• Exercise requirements: After finding the line that includes "946x524 pixels." in the records below, transcribe it and each line after it through the last, exactly, and add nothing.

• Records from a data collection:
--
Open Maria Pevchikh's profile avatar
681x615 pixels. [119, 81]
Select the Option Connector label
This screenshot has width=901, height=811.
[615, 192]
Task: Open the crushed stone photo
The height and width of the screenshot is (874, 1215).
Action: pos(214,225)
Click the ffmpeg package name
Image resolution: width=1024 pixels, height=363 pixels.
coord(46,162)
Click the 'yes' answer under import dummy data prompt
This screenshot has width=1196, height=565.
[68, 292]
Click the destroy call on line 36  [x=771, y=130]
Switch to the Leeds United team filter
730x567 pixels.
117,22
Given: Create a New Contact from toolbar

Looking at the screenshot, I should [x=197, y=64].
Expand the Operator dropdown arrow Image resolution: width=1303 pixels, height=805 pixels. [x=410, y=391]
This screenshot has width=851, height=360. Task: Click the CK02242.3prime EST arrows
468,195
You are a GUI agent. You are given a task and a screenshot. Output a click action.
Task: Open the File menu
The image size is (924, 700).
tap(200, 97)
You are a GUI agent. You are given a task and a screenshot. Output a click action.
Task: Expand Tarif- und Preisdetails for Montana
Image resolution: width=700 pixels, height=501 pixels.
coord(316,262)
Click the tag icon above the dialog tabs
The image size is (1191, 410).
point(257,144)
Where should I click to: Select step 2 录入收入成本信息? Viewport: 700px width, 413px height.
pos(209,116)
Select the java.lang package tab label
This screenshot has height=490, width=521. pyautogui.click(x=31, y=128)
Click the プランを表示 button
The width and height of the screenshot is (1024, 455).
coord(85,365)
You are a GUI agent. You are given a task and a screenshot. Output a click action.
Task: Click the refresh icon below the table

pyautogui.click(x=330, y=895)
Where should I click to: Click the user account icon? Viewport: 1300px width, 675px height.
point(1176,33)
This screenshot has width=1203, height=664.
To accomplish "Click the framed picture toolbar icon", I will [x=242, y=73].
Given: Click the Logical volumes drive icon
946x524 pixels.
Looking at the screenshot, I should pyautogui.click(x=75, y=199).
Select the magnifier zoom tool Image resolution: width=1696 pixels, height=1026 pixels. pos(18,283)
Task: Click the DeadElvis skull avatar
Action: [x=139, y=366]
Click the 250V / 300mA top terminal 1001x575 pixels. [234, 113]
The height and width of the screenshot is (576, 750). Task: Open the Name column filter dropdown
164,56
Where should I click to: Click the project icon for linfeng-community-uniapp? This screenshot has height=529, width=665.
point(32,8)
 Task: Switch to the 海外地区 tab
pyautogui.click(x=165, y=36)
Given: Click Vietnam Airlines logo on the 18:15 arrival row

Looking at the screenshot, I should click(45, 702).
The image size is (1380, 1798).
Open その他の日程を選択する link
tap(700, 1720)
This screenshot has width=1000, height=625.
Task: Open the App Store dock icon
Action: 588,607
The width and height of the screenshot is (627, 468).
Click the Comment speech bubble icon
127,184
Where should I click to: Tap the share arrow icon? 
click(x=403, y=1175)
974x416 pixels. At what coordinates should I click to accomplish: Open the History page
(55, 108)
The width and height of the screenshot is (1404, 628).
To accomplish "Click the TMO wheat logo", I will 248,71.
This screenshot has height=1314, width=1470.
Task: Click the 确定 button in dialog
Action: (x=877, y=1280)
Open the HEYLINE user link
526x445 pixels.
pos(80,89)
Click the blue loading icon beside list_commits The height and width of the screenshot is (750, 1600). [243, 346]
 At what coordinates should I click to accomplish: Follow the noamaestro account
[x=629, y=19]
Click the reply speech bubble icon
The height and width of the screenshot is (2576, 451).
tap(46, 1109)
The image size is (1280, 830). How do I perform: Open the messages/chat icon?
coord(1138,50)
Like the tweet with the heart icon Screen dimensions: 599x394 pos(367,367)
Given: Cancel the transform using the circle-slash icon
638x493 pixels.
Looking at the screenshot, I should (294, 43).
--
• The completed task:
946x524 pixels.
Looking at the screenshot, I should pyautogui.click(x=75, y=199).
Select the magnifier zoom tool Image resolution: width=1696 pixels, height=1026 pixels. pos(18,283)
Task: Click the DeadElvis skull avatar
Action: [x=139, y=366]
Click the 250V / 300mA top terminal 1001x575 pixels. [234, 113]
The height and width of the screenshot is (576, 750). Task: Open the Name column filter dropdown
164,56
Where should I click to: Click the project icon for linfeng-community-uniapp? This screenshot has height=529, width=665.
point(32,8)
 Task: Switch to the 海外地区 tab
pyautogui.click(x=165, y=36)
Given: Click Vietnam Airlines logo on the 18:15 arrival row

Looking at the screenshot, I should click(45, 702).
The image size is (1380, 1798).
Open その他の日程を選択する link
tap(700, 1720)
This screenshot has width=1000, height=625.
Task: Open the App Store dock icon
Action: 588,607
The width and height of the screenshot is (627, 468).
Click the Comment speech bubble icon
127,184
Where should I click to: Tap the share arrow icon? 
click(x=403, y=1175)
974x416 pixels. At what coordinates should I click to accomplish: Open the History page
(55, 108)
The width and height of the screenshot is (1404, 628).
To accomplish "Click the TMO wheat logo", I will 248,71.
This screenshot has height=1314, width=1470.
Task: Click the 确定 button in dialog
Action: (x=877, y=1280)
Open the HEYLINE user link
526x445 pixels.
pos(80,89)
Click the blue loading icon beside list_commits The height and width of the screenshot is (750, 1600). [243, 346]
 At what coordinates should I click to accomplish: Follow the noamaestro account
[x=629, y=19]
Click the reply speech bubble icon
The height and width of the screenshot is (2576, 451).
tap(46, 1109)
The image size is (1280, 830). How do I perform: Open the messages/chat icon?
coord(1138,50)
Like the tweet with the heart icon Screen dimensions: 599x394 pos(367,367)
Given: Cancel the transform using the circle-slash icon
638x493 pixels.
Looking at the screenshot, I should (294, 43).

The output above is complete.